On Jan. 31 the group reported a development agreement with biopharmaceutical company CureVac AG of Tubingen, Germany. On Feb. 3 it announced a deal for vaccine giant GlaxoSmithKline PLC to supply its adjuvant technology, which juices up some vaccines by enhancing the body’s immune response to them. (Chinese and Russian companies are working on vaccines outside CEPI’s auspices. A Chinese drugmaker, BrightGene Bio-Medical Technology Co., is mass-producing an experimental therapy, remdesivir, that belongs to Gilead Sciences Inc. of Foster City, Calif.)

The goal is to have a vaccine ready for wide deployment in 12 to 18 months, says Dr. Richard Hatchett, CEPI’s executive director. That timetable means the vaccine won’t stem the current outbreak. But it will be essential if the virus comes back—or never goes away. The nightmare scenario, says Hatchett, is a disease that combines a fraction of the lethality of Middle East Respiratory Syndrome with the contagiousness of the common cold. “Possibly,” he says, “that’s what we’re dealing with now.” Both MERS and some colds are caused by coronaviruses—as is Covid-19, the name given to the new disease.

The coalition has a head start against Covid-19 because it was already working on a MERS vaccine. It’s also been developing a “rapid response” platform for new threats. That’s how flu vaccines work; a core component is tweaked to battle novel strains. Except in CEPI’s vision, the platform could fight different diseases, not just versions of a single one.

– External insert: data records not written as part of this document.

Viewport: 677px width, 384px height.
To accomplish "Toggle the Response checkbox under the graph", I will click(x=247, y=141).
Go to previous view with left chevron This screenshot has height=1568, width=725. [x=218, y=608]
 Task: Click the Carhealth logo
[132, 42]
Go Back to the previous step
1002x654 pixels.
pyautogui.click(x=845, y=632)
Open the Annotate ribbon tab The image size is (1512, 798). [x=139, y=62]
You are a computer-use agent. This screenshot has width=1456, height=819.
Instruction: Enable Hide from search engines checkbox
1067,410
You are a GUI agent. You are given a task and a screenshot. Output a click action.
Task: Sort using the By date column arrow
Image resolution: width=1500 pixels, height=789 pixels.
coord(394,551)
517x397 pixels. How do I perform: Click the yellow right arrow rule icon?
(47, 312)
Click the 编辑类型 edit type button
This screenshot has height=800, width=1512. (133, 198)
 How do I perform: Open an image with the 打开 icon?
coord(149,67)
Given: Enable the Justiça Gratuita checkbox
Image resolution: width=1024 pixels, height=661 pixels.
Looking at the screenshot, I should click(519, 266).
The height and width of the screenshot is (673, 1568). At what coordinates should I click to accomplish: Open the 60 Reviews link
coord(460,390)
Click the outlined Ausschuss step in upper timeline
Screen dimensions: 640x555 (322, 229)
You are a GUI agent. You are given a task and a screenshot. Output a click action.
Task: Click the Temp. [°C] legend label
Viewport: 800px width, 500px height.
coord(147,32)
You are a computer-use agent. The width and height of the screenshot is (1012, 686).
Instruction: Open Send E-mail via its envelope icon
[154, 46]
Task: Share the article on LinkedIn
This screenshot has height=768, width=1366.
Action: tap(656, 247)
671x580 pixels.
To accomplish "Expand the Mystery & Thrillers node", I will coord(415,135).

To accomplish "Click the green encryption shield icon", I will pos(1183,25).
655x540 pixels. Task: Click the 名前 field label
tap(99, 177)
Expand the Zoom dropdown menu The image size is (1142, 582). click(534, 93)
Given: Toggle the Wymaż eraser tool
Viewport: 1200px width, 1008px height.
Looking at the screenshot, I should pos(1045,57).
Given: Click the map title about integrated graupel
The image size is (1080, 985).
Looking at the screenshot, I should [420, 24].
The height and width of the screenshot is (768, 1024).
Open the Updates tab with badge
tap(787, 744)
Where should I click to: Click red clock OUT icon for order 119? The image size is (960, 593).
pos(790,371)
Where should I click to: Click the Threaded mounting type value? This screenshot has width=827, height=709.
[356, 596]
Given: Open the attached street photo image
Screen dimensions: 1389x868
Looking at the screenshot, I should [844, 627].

CEPI solves what economists call a “coordination problem.” It can help pair boutique research and development companies with big vaccine manufacturers, work with regulators to streamline approval processes, and resolve patent disputes on the spot. Its scientific advisory committee has executives from Pfizer, Johnson & Johnson, and Japan’s Takeda Pharmaceutical, among others.

The coalition has had its disagreements. Some corporations objected to its original “equitable access” policy, an 18-page document that spelled out how vaccines produced under its auspices would be provided at affordable prices in developing nations. The policy also gave CEPI “step-in” rights to use companies’ intellectual property for vaccine production if they withdrew from the agreement. In response to the objections, CEPI scaled back the document to a two-page statement of principles, while continuing to insist that vaccines will be affordable and available. Doctors Without Borders objected to the watering down of the language. “I marvel that the companies found the original policy was not market-oriented enough when the free market had completely failed” to deliver vaccines, Martin says.

Hatchett, CEPI’s executive director, says pathogen outbreaks are “an emergent property of global 21st century society. We created a world that gives microbes lots and lots of opportunities.” The necessary response, he says, is groups like his. As viruses evolve, society needs to change to counter them.